You don’t work your hardest
I’ve always been in the habit of working just hard enough to get by. Nobody was paying me or encouraging me enough to work harder. Now I realize that I was doing it in reverse. You have to work hard and be passionate, then you will know what your worth is and money and encouragement will follow suit. Your work, yourself and your relationships become a standard, and you naturally will not stand for anything that doesn’t reach that standard.
You attract the wrong people
Story. of. my. life. I always seem to end up with clients that are flaky, have no idea what they want, have unrealistic goals, or do not know how to communicate effectively. Do you think that this has something to do with the low, low price I charge? Probably. If these people were seriously committed they would shell out the dough to ensure they get quality work done by a quality professional – who charges what they are worth. This also applies to relationships – if you don’t think much of yourself you will attract people that like to dominate those that don’t think much of themselves. Its amazing how the more confident you become, the more confidence you are given by the situations you find yourself in.
You send the wrong message
When you put yourself on sale you silently tell those that you are dealing with that your work is not any good. This is probably not true. You send the message of being unsure, and diffident. You wordlessly tell people that you don’t believe in yourself and THAT, my friends, is never ,ever a good thing. If you respect yourself you will respect your work, your relationships and your life. This will project the message of confidence, and everyone wins!
So I’d like to thank my friend of a friend for giving the unsolicited advice, because that job rejection was the best thing that ever happened to me, and I hope that I have paid it forward by posting this to help those of you that may need it!
Amanda says
This is very true, but unfortunately also a very hard lesson to drive home! I still haven’t quite gotten the hang of it.
Sarah says
Your clients will always be flaky, doesn’t matter how much you charge. Though I find half of the time it’s because they have a general idea of their goal, but they are looking to you for ideas, or they’re working by committee and someone higher up changes their mind. The agitating/flaky part about that is that they don’t know what they don’t want until they’ve seen it. AKA you’ve spent the last weekend working to put it together only to be shot down.
seriousWhimsy says
Thanks for posting this – it’s something I’ve been thinking about lately. I think understanding this side of life would work wonders for women! Good luck to you with your freelancing & confidence.
xooxo
Kiersten says
This is really true. It makes sense that if you feel underpaid you’re going to underperform.
whatiwore says
This is such wise advice! Definitely something us freelancers need to keep in mind.
Here’s the link to the shoes you asked for!
http://www.urbanoutfitters.com/urban/catalog/productdetail.jsp?itemdescription=true&itemCount=80&startValue=1&selectedProductColor=&sortby=&id=17982760&parentid=W_SHOES_HEELSWEDGES&sortProperties=+subCategoryPosition,+product.marketingPriority&navCount=133&navAction=poppushpush&color=&pushId=W_SHOES_HEELSWEDGES&popId=WOMENS_SHOES&prepushId=&selectedProductSize=
Mandi says
Sweet!
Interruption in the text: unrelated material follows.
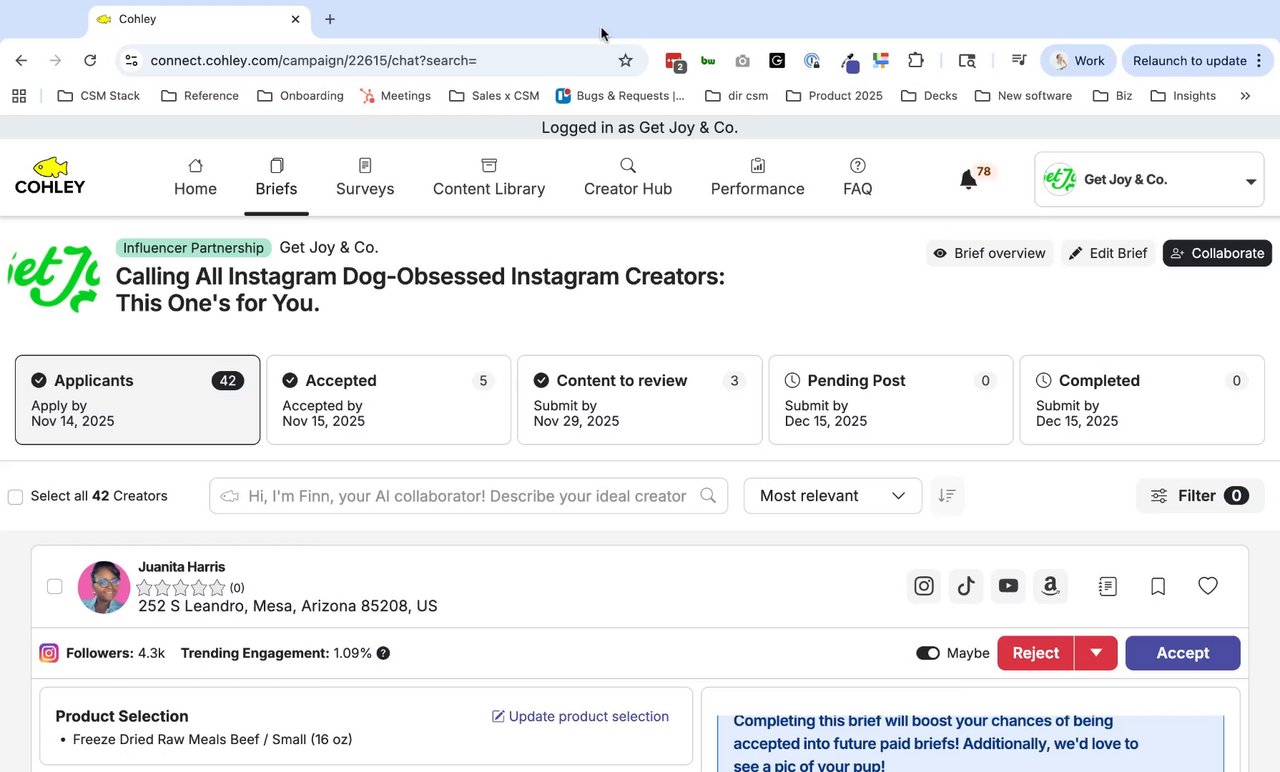Open Juanita Harris's Instagram profile icon
The width and height of the screenshot is (1280, 772).
coord(924,586)
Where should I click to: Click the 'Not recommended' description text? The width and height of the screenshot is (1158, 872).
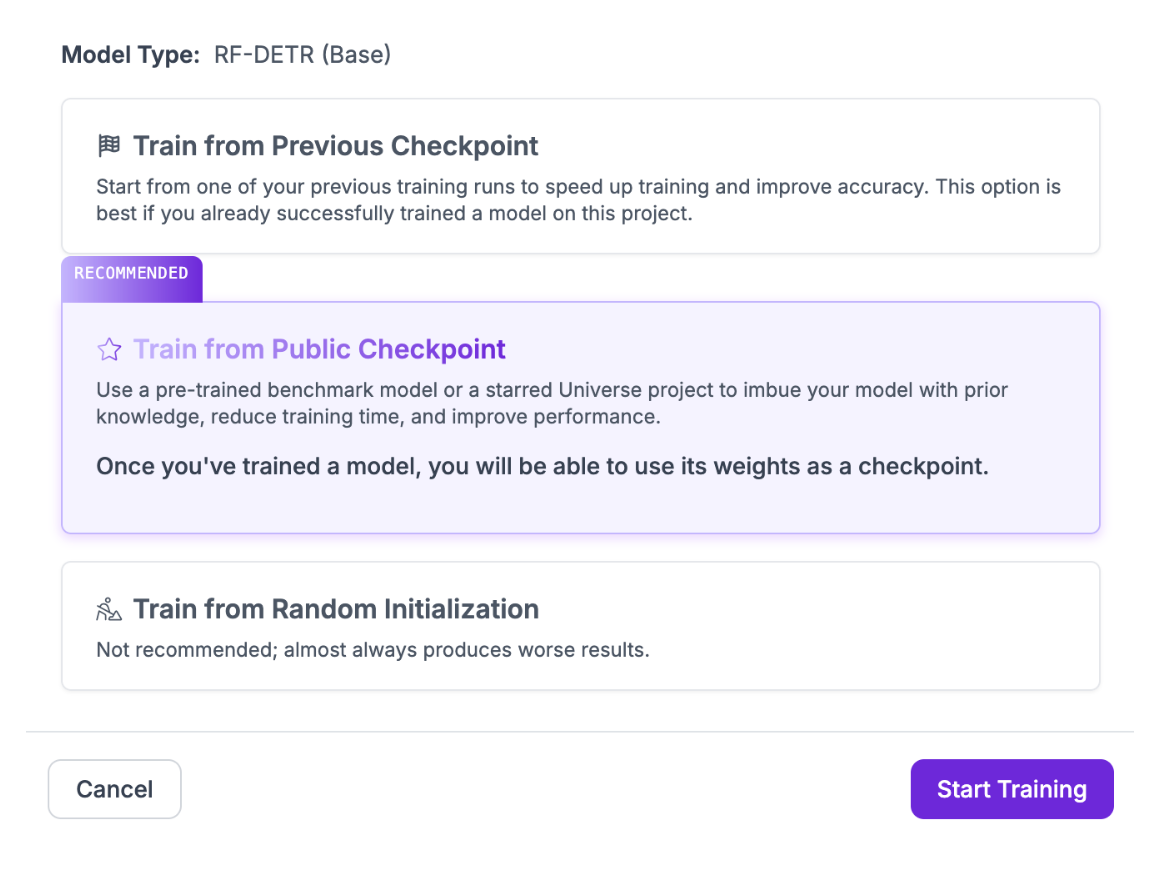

Thanks Gwen <3
Sarah - I totally understand and respect people and organizations that know their goal but take a while to decide upon a design, or change their minds about things. Its so hard to get a group of people to decide on anything! I dealt with that a lot at my office job. What I'm actually talking about is people who are not passionate about their cause, and often forget, neglect and half-ass their end of the deal. The best is when they provide no constructive criticism whatsoever and expect you to read their minds! Either way you cut it..freelancing is hard and emotionally draining!
Glad everyone is liking this post, I'm really proud of it!
Lizzetta says
Wow, thanks for generously sharing your experience and thoughts. Your post really helped me.